Parents Of The Chinese Teen Vandal, Who Defaced Egyptian Relic, Apologize After Online Backlash

by
Fatimah Mazhar
The 15-year-old Chinese tourist who defaced a relic on his trip to Egypt received a lot of backlash online after the picture of the defaced structure was posted online.

The Chinese Teen Vandal

The 15-year-old Chinese tourist who defaced a relic on his trip to Egypt received a lot of backlash online after the picture of the defaced structure was posted online.

A user posted the picture of a 35,000 years old relic in Luxor Temple on Weibo (China’s microblogging site) which was shared by thousands of people and received hundreds of comments. The vandal had carved the words in Chinese saying ‘Ding Jinhao was here.’

The user who had posted the picture of the vandalized relic said that, “The saddest moment in Egypt. I'm so embarrassed that I want to hide myself.”

The picture got viral over Weibo and also helped Chinese internet users to track down Ding Jinhao who was then showered with a lot of criticism. People in China who came across the news of the incident became really upset and called it a ‘disgrace’ to their entire race. Chinese users also apologized the Egyptian people for the defacing of the stone sculpture.
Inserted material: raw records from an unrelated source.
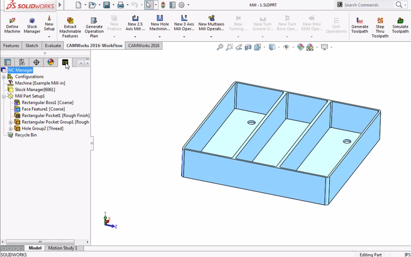Collapse the Mill Part Setup1 node
Viewport: 411px width, 257px height.
[x=4, y=96]
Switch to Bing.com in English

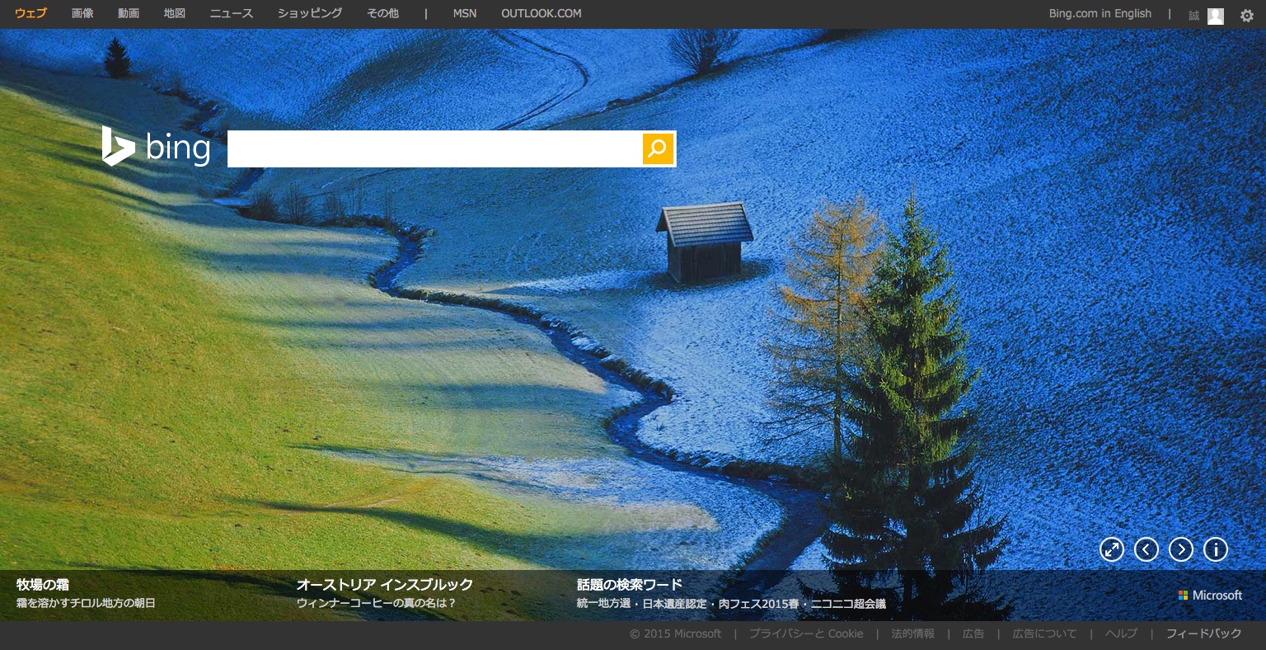[x=1100, y=13]
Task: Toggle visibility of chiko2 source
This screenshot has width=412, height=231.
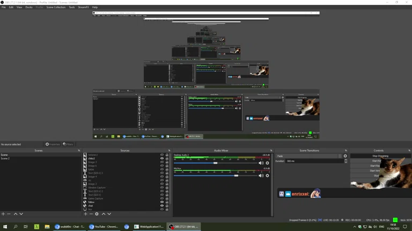Action: point(162,158)
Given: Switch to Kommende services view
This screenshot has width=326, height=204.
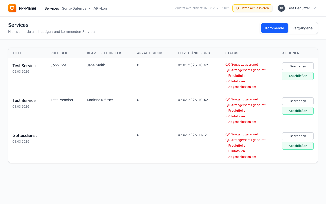Looking at the screenshot, I should tap(274, 28).
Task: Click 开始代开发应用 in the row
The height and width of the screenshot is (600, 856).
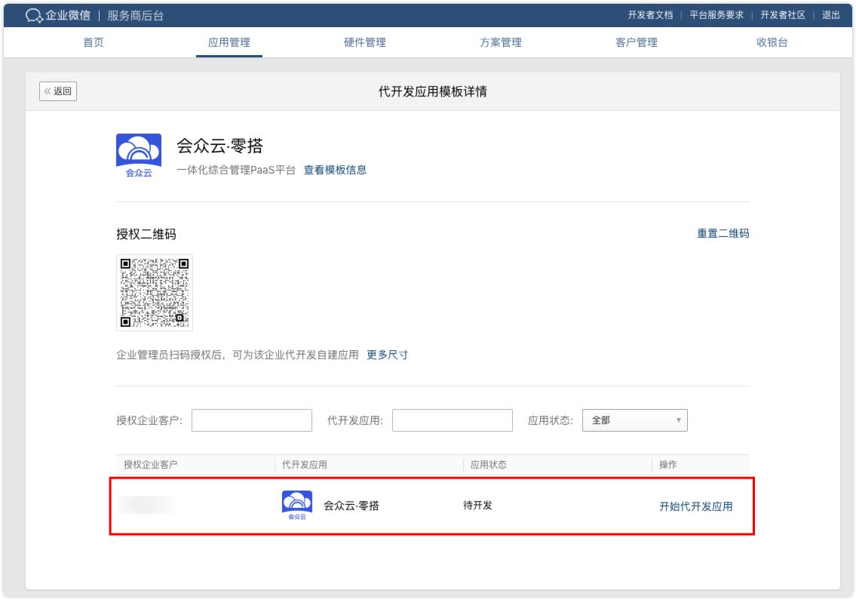Action: point(695,506)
It was only after the strong online backlash that Jinhao’s parents came forward and apologized for their son’s act of vandalism. According to China Daily, mother of the 15-year-old tourist said, “We want to apologize to the Egyptian people and to people who have paid attention to this case across China.”

The parents apologized both to the Egyptian people and Chinese nation and said that their kid had realized his mistake.
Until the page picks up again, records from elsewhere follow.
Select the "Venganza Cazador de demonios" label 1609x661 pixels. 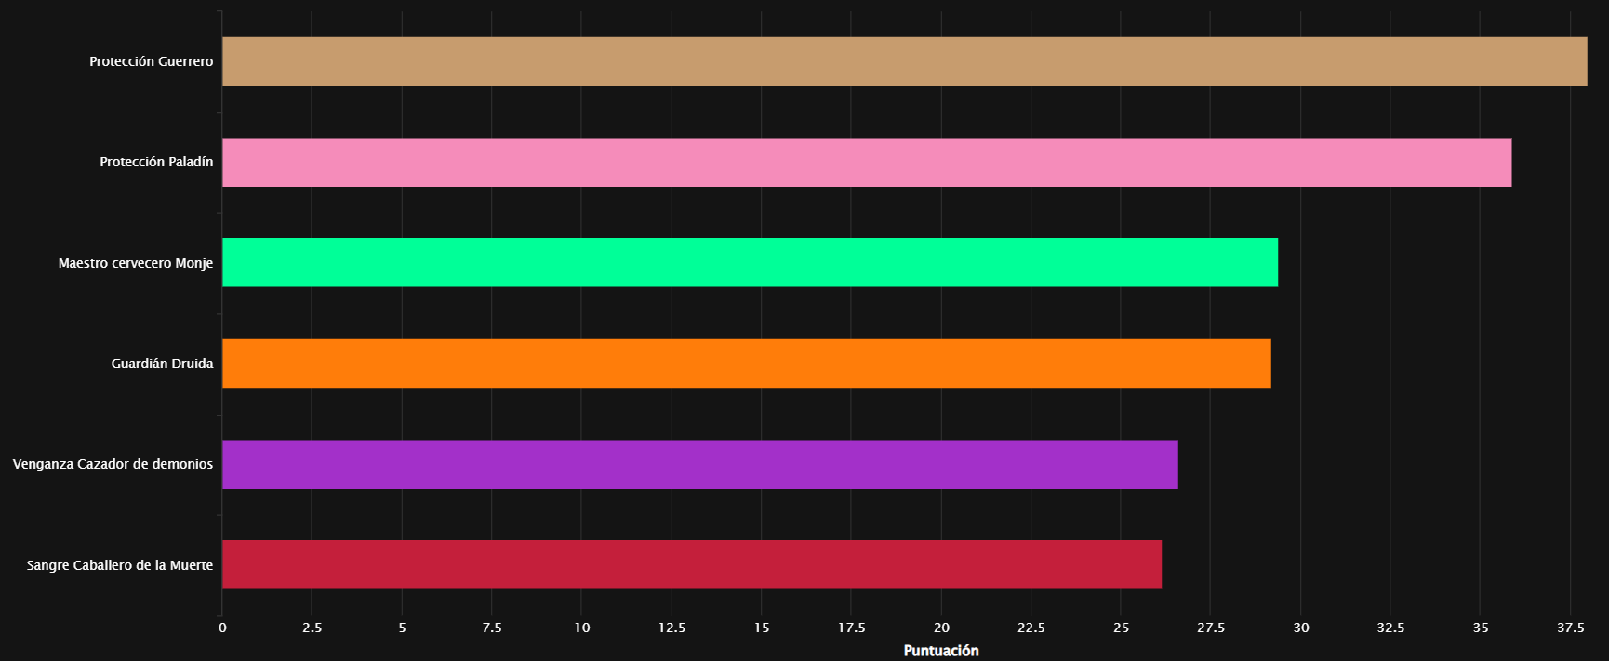coord(113,464)
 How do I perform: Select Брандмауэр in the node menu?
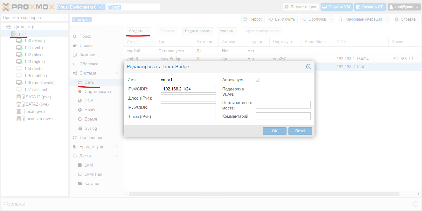91,147
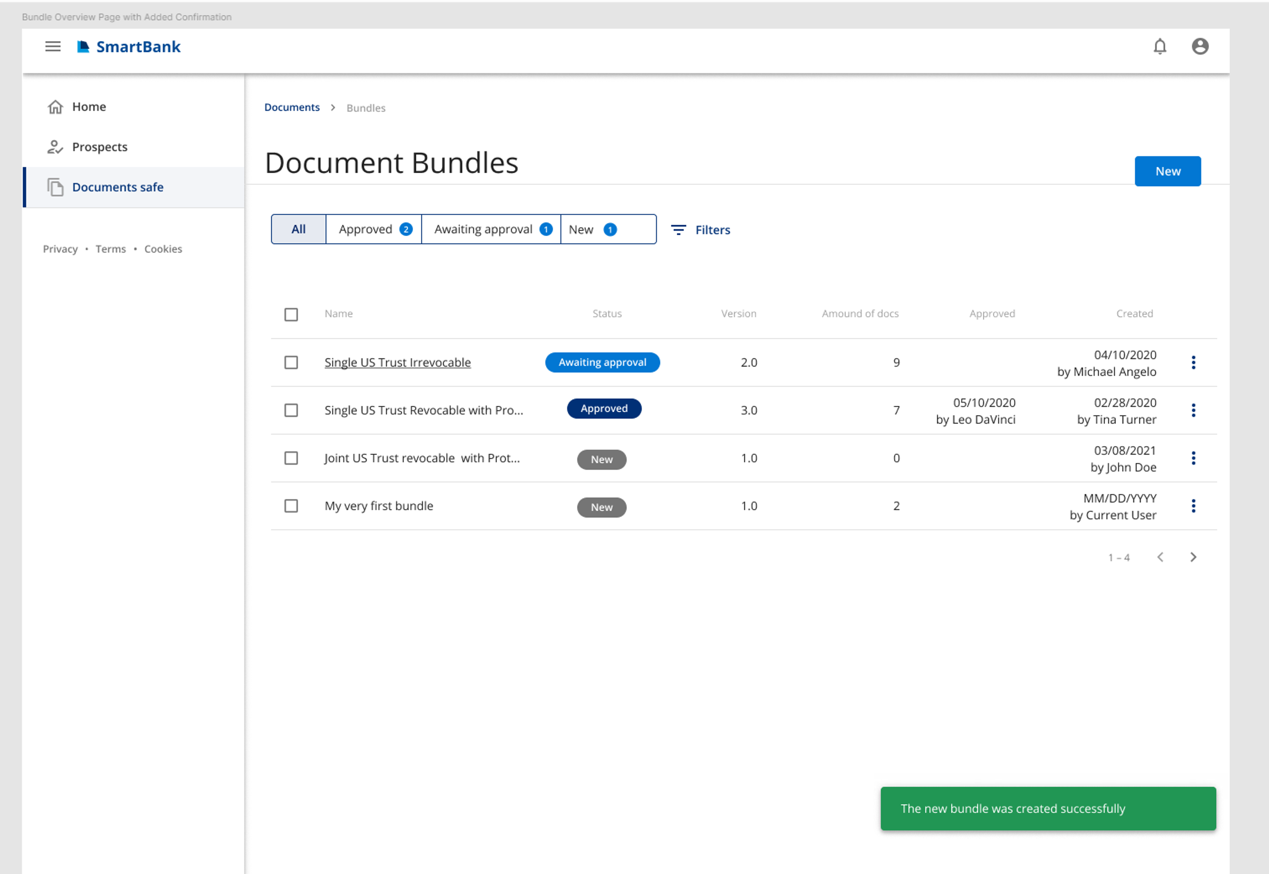Check the Single US Trust Irrevocable row

click(291, 363)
According to state-run news organization Xinhua, “On Monday, cultural heritage authorities in Guazhou County, northwest China's Gansu Province, made a public apology for their poor tourism management which had allowed the act.”
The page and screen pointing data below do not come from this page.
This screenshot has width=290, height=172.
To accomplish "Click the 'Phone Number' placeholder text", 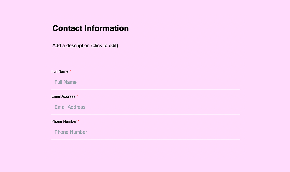I will coord(71,132).
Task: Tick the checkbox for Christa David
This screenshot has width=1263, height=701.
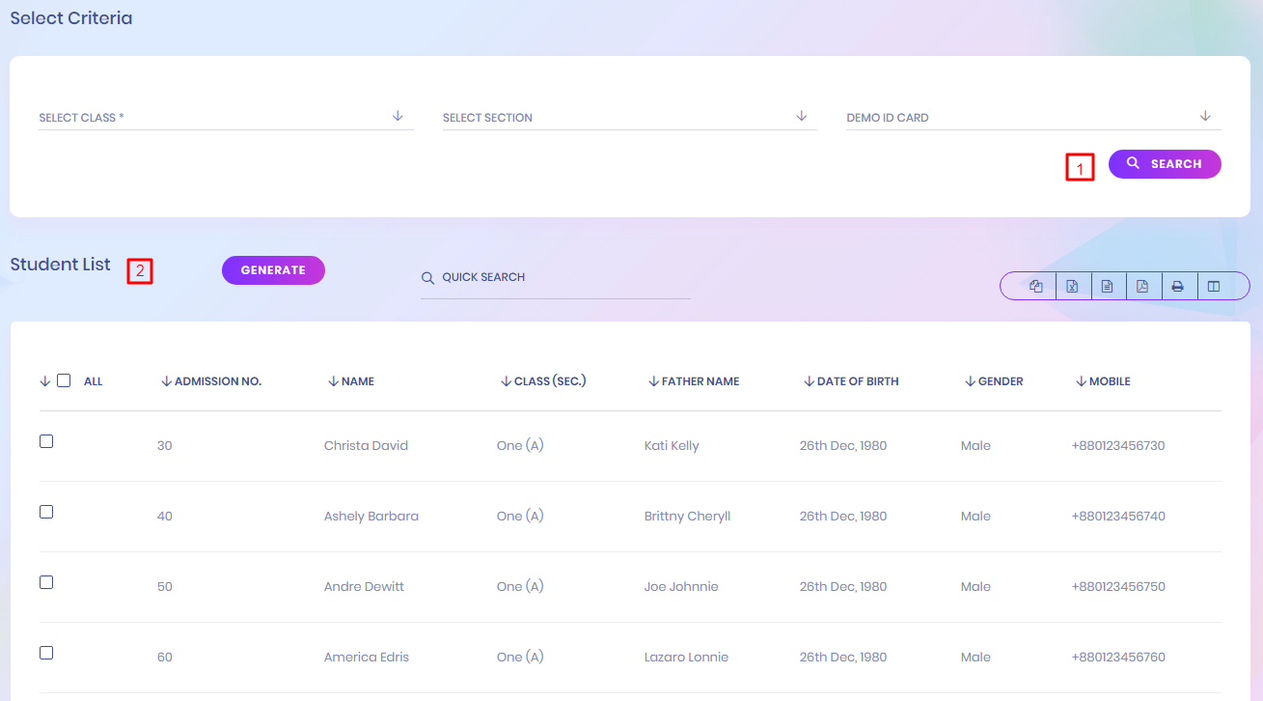Action: [x=46, y=441]
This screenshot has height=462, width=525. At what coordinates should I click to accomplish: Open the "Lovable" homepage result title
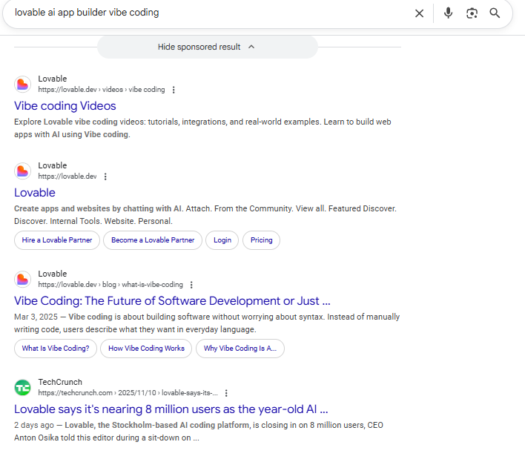point(35,193)
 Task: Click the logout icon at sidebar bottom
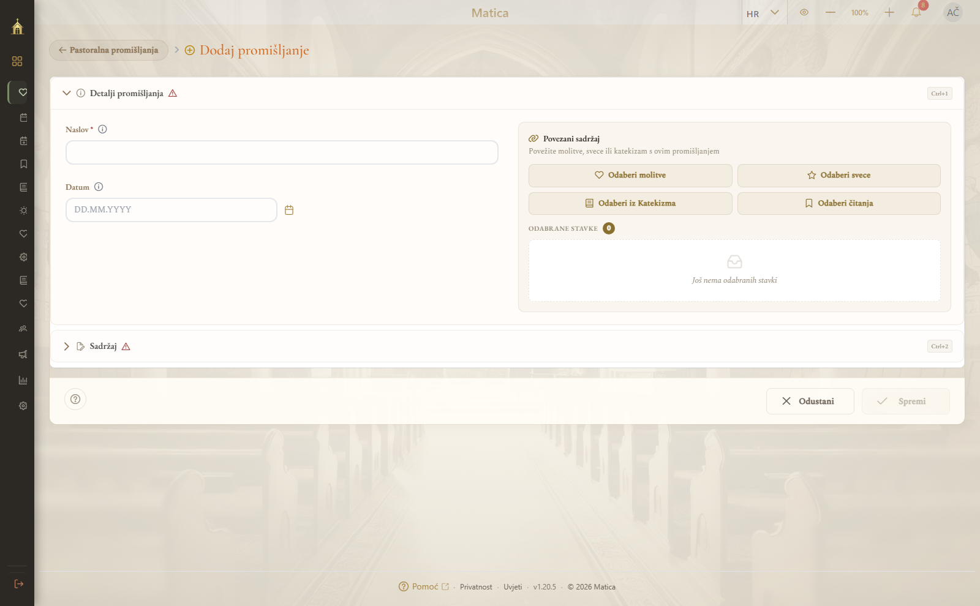19,584
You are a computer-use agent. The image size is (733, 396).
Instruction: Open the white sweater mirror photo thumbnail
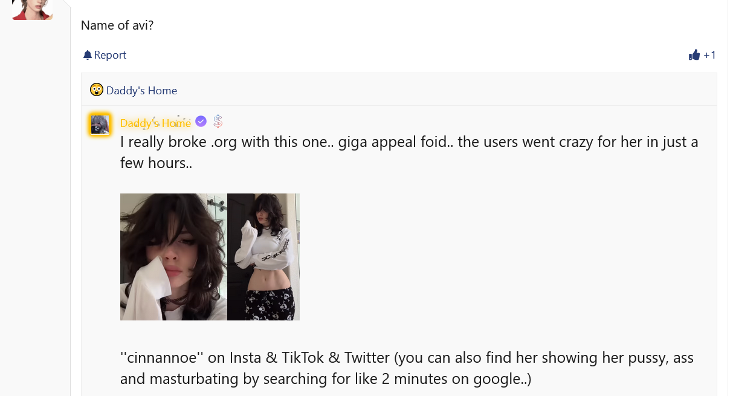pos(263,257)
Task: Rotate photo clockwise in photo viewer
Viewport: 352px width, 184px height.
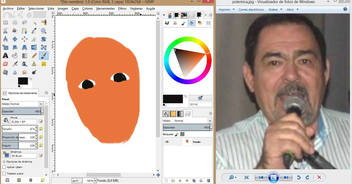Action: (x=308, y=177)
The problem is that the relic is almost 35,000 years old and the staff cannot use water to wipe off the graffiti since it can damage the entire structure. Despite various efforts, the Egyptian staff couldn’t totally remove the graffiti from the sculpture which is indeed a grave historical loss.

This also calls for stricter measures concerning tourism and tourist activities. People ought to realize and must be made aware of the fact that historical objects are not meant to be touched or handled, not by the 15-year-old kids at least. A little bit of carelessness can lead to a great deal of damage. And this is exactly what has happened in this case.